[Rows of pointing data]
↓
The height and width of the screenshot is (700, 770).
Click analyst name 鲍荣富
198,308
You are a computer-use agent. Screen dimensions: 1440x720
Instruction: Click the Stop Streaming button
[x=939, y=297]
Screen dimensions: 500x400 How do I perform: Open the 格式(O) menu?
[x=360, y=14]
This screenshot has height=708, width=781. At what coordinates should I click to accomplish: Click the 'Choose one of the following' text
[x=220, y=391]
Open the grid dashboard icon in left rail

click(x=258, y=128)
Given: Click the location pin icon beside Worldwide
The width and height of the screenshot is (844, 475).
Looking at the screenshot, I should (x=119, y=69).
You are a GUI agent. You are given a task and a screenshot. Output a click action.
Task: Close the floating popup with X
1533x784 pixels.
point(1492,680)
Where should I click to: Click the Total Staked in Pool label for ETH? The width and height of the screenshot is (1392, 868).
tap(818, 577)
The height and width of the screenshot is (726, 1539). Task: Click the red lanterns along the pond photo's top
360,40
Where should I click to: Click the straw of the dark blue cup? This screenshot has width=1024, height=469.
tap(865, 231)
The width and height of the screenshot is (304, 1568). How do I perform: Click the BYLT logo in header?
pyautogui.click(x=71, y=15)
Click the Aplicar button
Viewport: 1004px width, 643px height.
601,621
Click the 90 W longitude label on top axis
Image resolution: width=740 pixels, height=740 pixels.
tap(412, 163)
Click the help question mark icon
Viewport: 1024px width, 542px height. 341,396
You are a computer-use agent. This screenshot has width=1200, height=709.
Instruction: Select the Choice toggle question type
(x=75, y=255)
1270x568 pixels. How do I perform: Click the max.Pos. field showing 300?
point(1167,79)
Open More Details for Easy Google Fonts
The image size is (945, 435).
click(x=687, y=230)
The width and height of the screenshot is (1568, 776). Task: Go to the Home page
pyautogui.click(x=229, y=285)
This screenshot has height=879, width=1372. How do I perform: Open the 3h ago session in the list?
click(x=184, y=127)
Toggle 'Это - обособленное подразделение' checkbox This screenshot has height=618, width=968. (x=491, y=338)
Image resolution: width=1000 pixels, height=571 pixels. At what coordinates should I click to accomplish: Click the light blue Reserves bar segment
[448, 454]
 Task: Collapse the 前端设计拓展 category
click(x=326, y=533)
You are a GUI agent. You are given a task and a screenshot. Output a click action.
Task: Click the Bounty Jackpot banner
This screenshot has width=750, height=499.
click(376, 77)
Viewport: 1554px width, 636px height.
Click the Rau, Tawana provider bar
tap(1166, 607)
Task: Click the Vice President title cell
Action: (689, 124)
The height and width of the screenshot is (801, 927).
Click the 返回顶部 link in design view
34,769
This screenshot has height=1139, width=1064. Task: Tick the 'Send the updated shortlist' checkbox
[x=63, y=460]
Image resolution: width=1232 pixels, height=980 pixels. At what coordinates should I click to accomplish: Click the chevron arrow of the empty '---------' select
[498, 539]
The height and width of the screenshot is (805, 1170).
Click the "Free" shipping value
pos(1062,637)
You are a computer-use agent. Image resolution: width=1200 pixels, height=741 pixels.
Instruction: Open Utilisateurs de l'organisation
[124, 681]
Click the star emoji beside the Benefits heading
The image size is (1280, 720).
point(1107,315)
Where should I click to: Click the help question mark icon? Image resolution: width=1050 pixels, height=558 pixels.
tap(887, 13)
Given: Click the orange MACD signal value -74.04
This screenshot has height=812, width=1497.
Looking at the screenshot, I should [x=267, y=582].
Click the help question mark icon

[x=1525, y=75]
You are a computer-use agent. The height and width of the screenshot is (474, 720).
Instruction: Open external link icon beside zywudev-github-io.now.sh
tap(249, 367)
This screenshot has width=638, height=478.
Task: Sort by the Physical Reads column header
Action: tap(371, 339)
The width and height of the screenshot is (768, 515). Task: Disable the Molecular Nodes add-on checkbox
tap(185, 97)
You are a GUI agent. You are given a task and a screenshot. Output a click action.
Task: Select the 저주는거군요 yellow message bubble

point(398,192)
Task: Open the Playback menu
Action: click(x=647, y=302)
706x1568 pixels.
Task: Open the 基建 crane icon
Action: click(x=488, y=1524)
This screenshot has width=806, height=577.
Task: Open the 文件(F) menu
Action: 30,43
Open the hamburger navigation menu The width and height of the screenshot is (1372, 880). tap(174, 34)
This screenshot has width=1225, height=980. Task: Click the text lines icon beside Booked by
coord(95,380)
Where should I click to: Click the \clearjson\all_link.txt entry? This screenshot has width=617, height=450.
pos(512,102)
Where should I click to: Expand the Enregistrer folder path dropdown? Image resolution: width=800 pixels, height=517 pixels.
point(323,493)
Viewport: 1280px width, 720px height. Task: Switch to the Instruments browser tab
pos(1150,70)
↑
## REQUIRED TASK
Convert all of the material above into a numbered list with one line per item, leaving out the blank lines.

## TASK RESULT
1. The height and width of the screenshot is (700, 770).
2. Click analyst name 鲍荣富
3. 198,308
4. You are a computer-use agent. Screen dimensions: 1440x720
5. Instruction: Click the Stop Streaming button
6. [x=939, y=297]
7. Screen dimensions: 500x400 How do I perform: Open the 格式(O) menu?
8. [x=360, y=14]
9. This screenshot has height=708, width=781. At what coordinates should I click to accomplish: Click the 'Choose one of the following' text
10. [x=220, y=391]
11. Open the grid dashboard icon in left rail
12. click(x=258, y=128)
13. Given: Click the location pin icon beside Worldwide
14. The width and height of the screenshot is (844, 475).
15. Looking at the screenshot, I should (x=119, y=69).
16. You are a GUI agent. You are given a task and a screenshot. Output a click action.
17. Task: Close the floating popup with X
18. 1533x784 pixels.
19. point(1492,680)
20. Where should I click to: Click the Total Staked in Pool label for ETH? The width and height of the screenshot is (1392, 868).
21. tap(818, 577)
22. The height and width of the screenshot is (726, 1539). Task: Click the red lanterns along the pond photo's top
23. 360,40
24. Where should I click to: Click the straw of the dark blue cup? This screenshot has width=1024, height=469.
25. tap(865, 231)
26. The width and height of the screenshot is (304, 1568). How do I perform: Click the BYLT logo in header?
27. pyautogui.click(x=71, y=15)
28. Click the Aplicar button
29. Viewport: 1004px width, 643px height.
30. 601,621
31. Click the 90 W longitude label on top axis
32. Image resolution: width=740 pixels, height=740 pixels.
33. tap(412, 163)
34. Click the help question mark icon
35. Viewport: 1024px width, 542px height. 341,396
36. You are a computer-use agent. This screenshot has width=1200, height=709.
37. Instruction: Select the Choice toggle question type
38. (x=75, y=255)
39. 1270x568 pixels. How do I perform: Click the max.Pos. field showing 300?
40. point(1167,79)
41. Open More Details for Easy Google Fonts
42. The image size is (945, 435).
43. click(x=687, y=230)
44. The width and height of the screenshot is (1568, 776). Task: Go to the Home page
45. pyautogui.click(x=229, y=285)
46. This screenshot has height=879, width=1372. How do I perform: Open the 3h ago session in the list?
47. click(x=184, y=127)
48. Toggle 'Это - обособленное подразделение' checkbox This screenshot has height=618, width=968. (x=491, y=338)
49. Image resolution: width=1000 pixels, height=571 pixels. At what coordinates should I click to accomplish: Click the light blue Reserves bar segment
50. [448, 454]
51.  Task: Collapse the 前端设计拓展 category
52. click(x=326, y=533)
53. You are a GUI agent. You are given a task and a screenshot. Output a click action.
54. Task: Click the Bounty Jackpot banner
55. This screenshot has width=750, height=499.
56. click(376, 77)
57. Viewport: 1554px width, 636px height.
58. Click the Rau, Tawana provider bar
59. tap(1166, 607)
60. Task: Click the Vice President title cell
61. Action: (689, 124)
62. The height and width of the screenshot is (801, 927).
63. Click the 返回顶部 link in design view
64. 34,769
65. This screenshot has height=1139, width=1064. Task: Tick the 'Send the updated shortlist' checkbox
66. [x=63, y=460]
67. Image resolution: width=1232 pixels, height=980 pixels. At what coordinates should I click to accomplish: Click the chevron arrow of the empty '---------' select
68. [498, 539]
69. The height and width of the screenshot is (805, 1170).
70. Click the "Free" shipping value
71. pos(1062,637)
72. You are a computer-use agent. Image resolution: width=1200 pixels, height=741 pixels.
73. Instruction: Open Utilisateurs de l'organisation
74. [124, 681]
75. Click the star emoji beside the Benefits heading
76. The image size is (1280, 720).
77. point(1107,315)
78. Where should I click to: Click the help question mark icon? Image resolution: width=1050 pixels, height=558 pixels.
79. tap(887, 13)
80. Given: Click the orange MACD signal value -74.04
81. This screenshot has height=812, width=1497.
82. Looking at the screenshot, I should [x=267, y=582].
83. Click the help question mark icon
84. [x=1525, y=75]
85. You are a computer-use agent. The height and width of the screenshot is (474, 720).
86. Instruction: Open external link icon beside zywudev-github-io.now.sh
87. tap(249, 367)
88. This screenshot has width=638, height=478.
89. Task: Sort by the Physical Reads column header
90. Action: tap(371, 339)
91. The width and height of the screenshot is (768, 515). Task: Disable the Molecular Nodes add-on checkbox
92. tap(185, 97)
93. You are a GUI agent. You are given a task and a screenshot. Output a click action.
94. Task: Select the 저주는거군요 yellow message bubble
95. point(398,192)
96. Task: Open the Playback menu
97. Action: click(x=647, y=302)
98. 706x1568 pixels.
99. Task: Open the 基建 crane icon
100. Action: click(x=488, y=1524)
101. This screenshot has width=806, height=577.
102. Task: Open the 文件(F) menu
103. Action: 30,43
104. Open the hamburger navigation menu The width and height of the screenshot is (1372, 880). tap(174, 34)
105. This screenshot has width=1225, height=980. Task: Click the text lines icon beside Booked by
106. coord(95,380)
107. Where should I click to: Click the \clearjson\all_link.txt entry? This screenshot has width=617, height=450.
108. pos(512,102)
109. Where should I click to: Expand the Enregistrer folder path dropdown? Image resolution: width=800 pixels, height=517 pixels.
110. point(323,493)
111. Viewport: 1280px width, 720px height. Task: Switch to the Instruments browser tab
112. pos(1150,70)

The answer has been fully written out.